What did her face look like when her wayward preteen disappeared, only to be found days later teaching in the temple, shrugging his shoulders at his parents’ worried consternation? Or when he refused to acknowledge her in front of the crowd, instead claiming the people around him as his family? (I remember telling my mom once that I wished the next door neighbor was my mom. She promptly told me to go see if Mrs. Beasley wanted any more children and locked me out of the house.)

What did Mary’s face look like when her son was being ridiculed and hated? Not a mother’s proudest moment. What did she answer when all the moms got together to brag about their kids and asked her, “And what does your son do?”

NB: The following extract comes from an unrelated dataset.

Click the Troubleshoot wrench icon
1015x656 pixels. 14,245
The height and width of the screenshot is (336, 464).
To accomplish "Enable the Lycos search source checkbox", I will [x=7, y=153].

But I’m sure none of that compared to what her face looked like as her son was arrested, tortured, and killed right in front of her. I don’t care how strong your faith is. That is not something any mother should have to endure. And yet so many have. Before yielding to God’s will, Jesus asked for the cup to pass from him. How many times did Mary pray this prayer? How many times have I?

I don’t pretend to understand the meaning of such suffering. Or of any suffering for that matter. But I know that some of my most fervent prayers have been to Mary. The prayers I pray when I don’t know how to cope, where to turn, how to face another day, or even another second. No, I’m not Catholic, but I think that’s okay with her. After all, Mary was a real mother.

The heart that breaks open can hold the whole universe. –Joanna Macy

Saturday, August 28, 2010

Open the Door

I called my friend Greg today to see how he was doing. As I wrote before, Greg is dying (You Have to be Present to Win, Our Appointment with Life). Today is such a beautiful day. Sunny and breezy. I was hoping that he was getting some pleasure from the perfection of this late summer day.

But Greg’s son answered the phone and told me that Greg died a few days ago. How could that be? I just saw him last week. Yes he was dying, but did not seem that close to death. The laughing, meandering, remembering conversation we had did not seem like a last conversation. I thought I would see him again. I thought I had time to say goodbye.

But perhaps last week’s conversation was a perfect last conversation, full of smiles and friendship. Relaxed and easy. With hugs and promises of future visits.

When I asked him about dying, he said he thought he would go to sleep and wake up in a better place. And so he did.

Goodbye, my friend.

Open the door of your treasure today, for tomorrow the key will not be in your hands. –Sa’di

Friday, August 27, 2010

Mirror, Mirror on the Wall

I had one of those one-finger-pointing-at-someone-else-three-fingers-pointed-at-myself experiences this morning. And for reasons I don’t understand and would like to resist, I feel moved to share this tale which does not make me look very good. Humble pie, force fed.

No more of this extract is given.